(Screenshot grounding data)
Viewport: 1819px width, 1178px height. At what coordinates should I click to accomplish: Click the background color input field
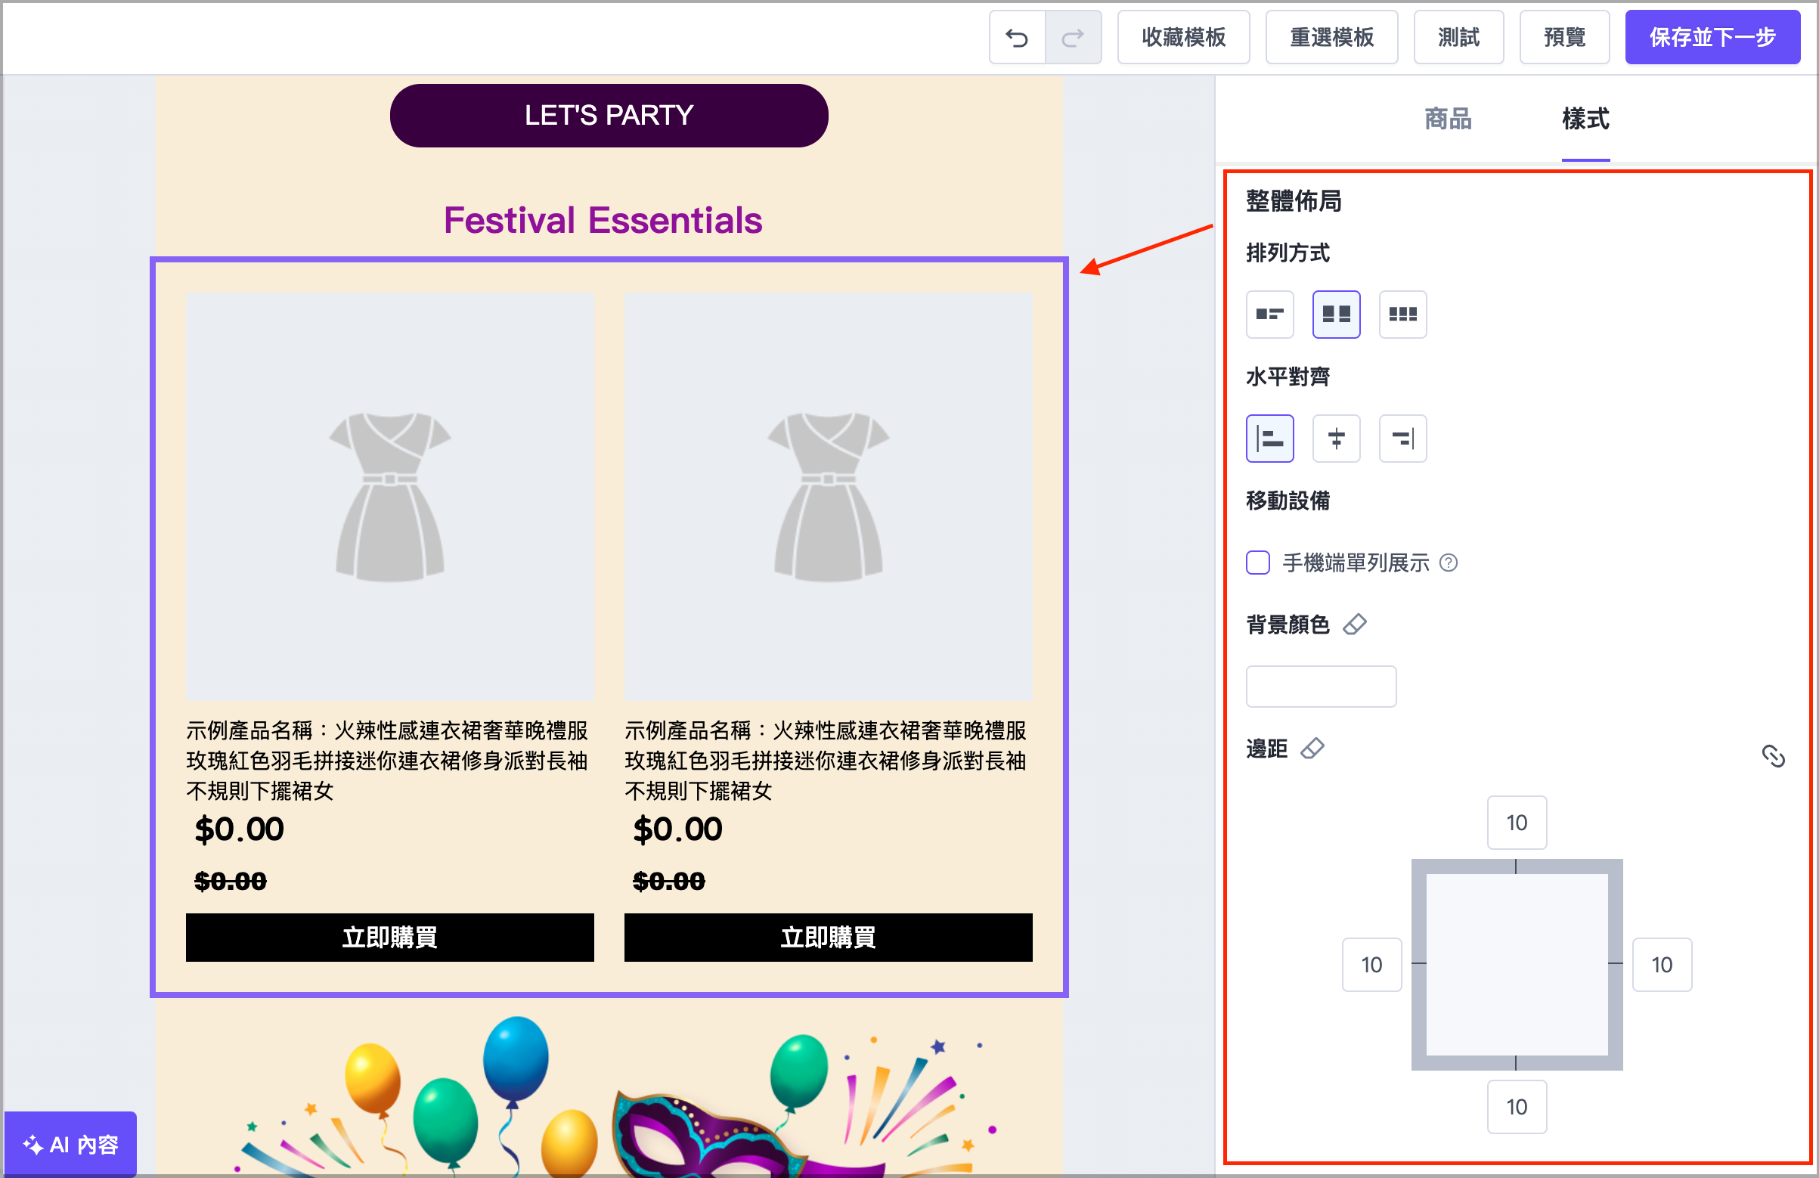click(1321, 686)
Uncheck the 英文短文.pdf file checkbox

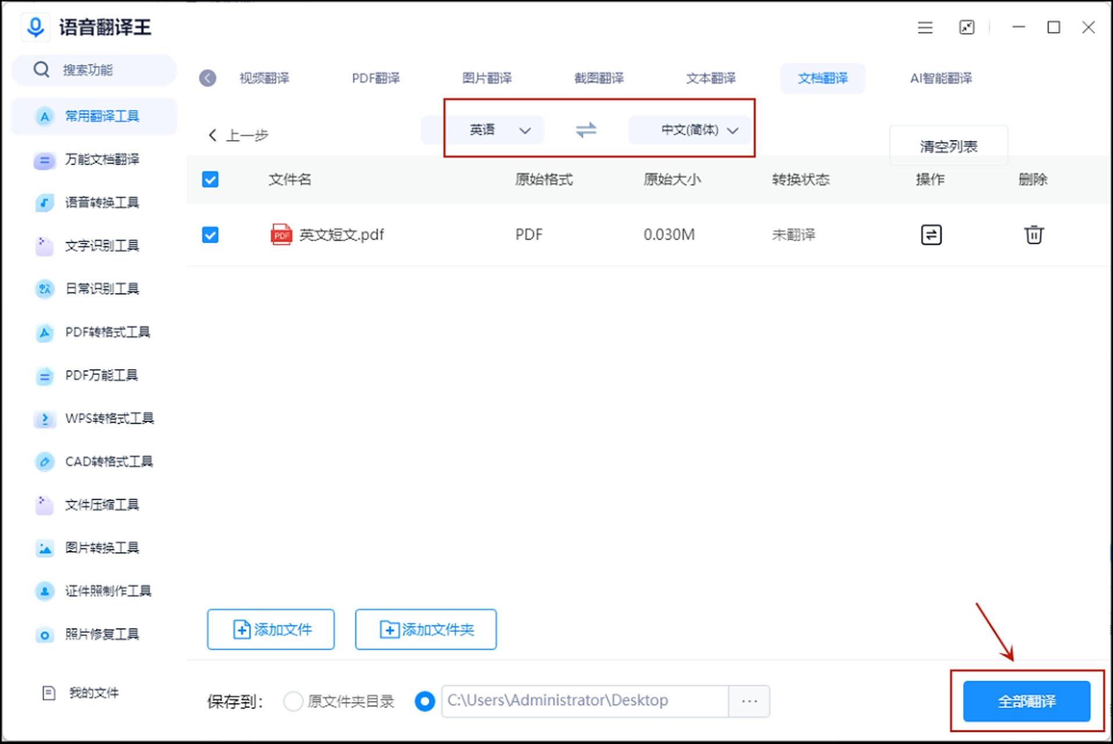210,235

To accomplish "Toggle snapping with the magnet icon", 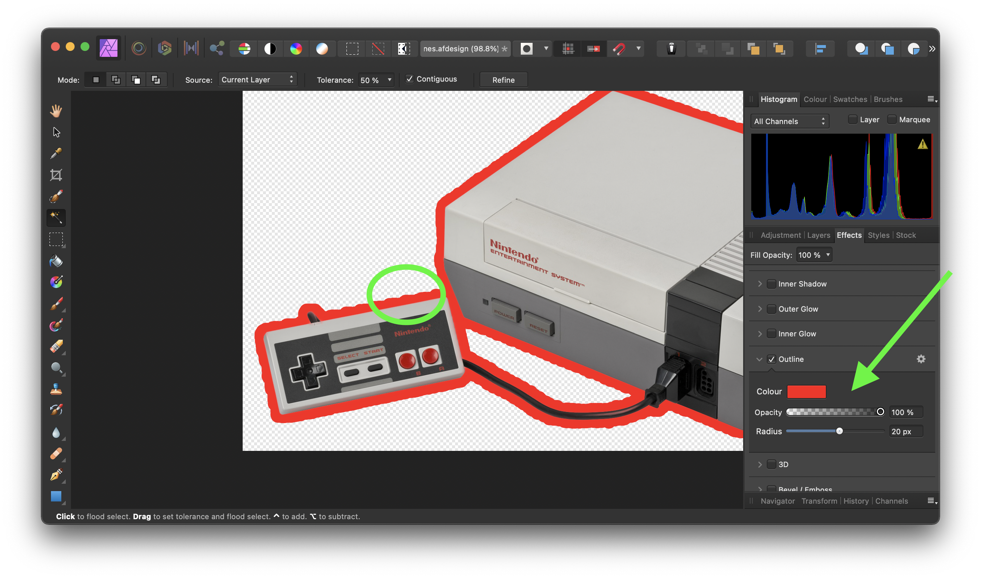I will click(x=620, y=48).
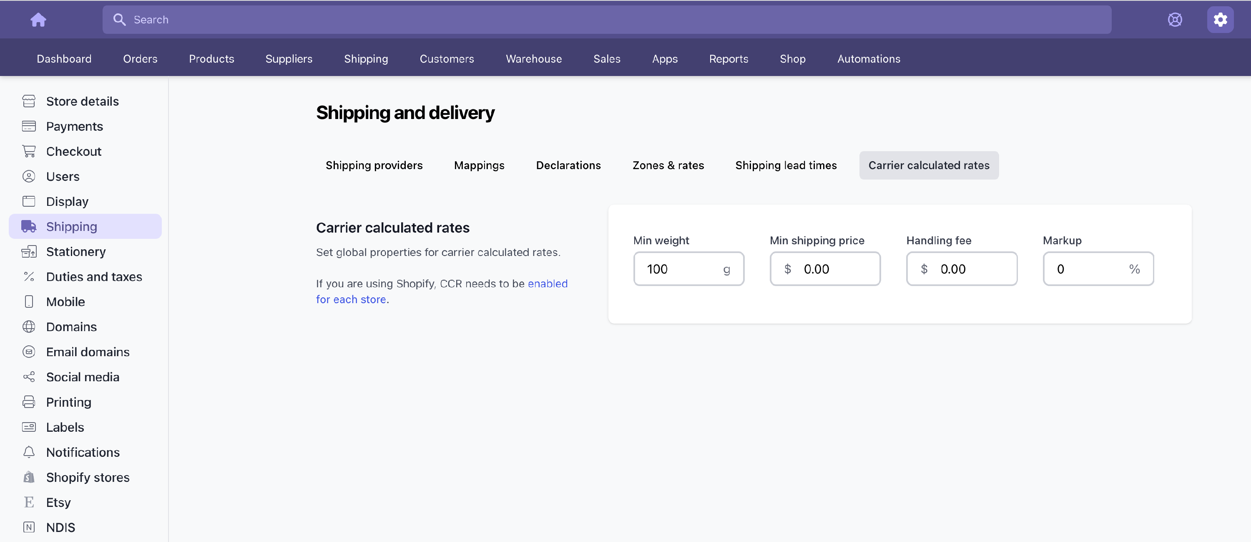
Task: Click the Checkout cart icon
Action: (29, 151)
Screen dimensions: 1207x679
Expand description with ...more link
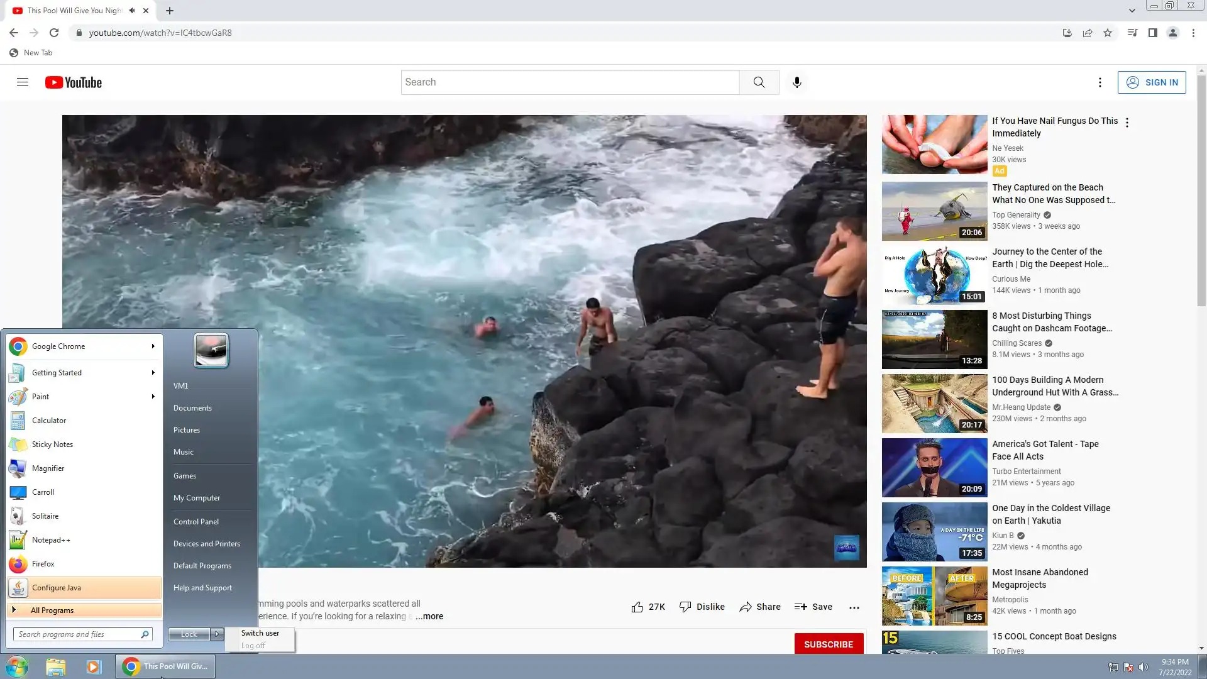click(x=429, y=616)
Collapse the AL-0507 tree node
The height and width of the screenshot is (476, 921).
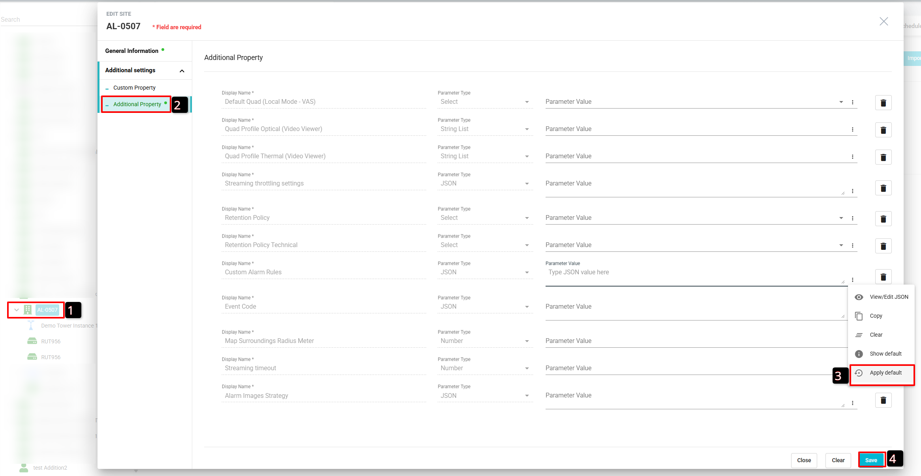(x=16, y=310)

**WHAT IS REQUIRED:**
Pictures aside, set down the lines from the one containing "Expand description with ...more link" through the end of the records above, exactly and only those.

**WRITTEN REPLY:**
Expand description with ...more link
click(x=429, y=616)
Collapse the AL-0507 tree node
The height and width of the screenshot is (476, 921).
(x=16, y=310)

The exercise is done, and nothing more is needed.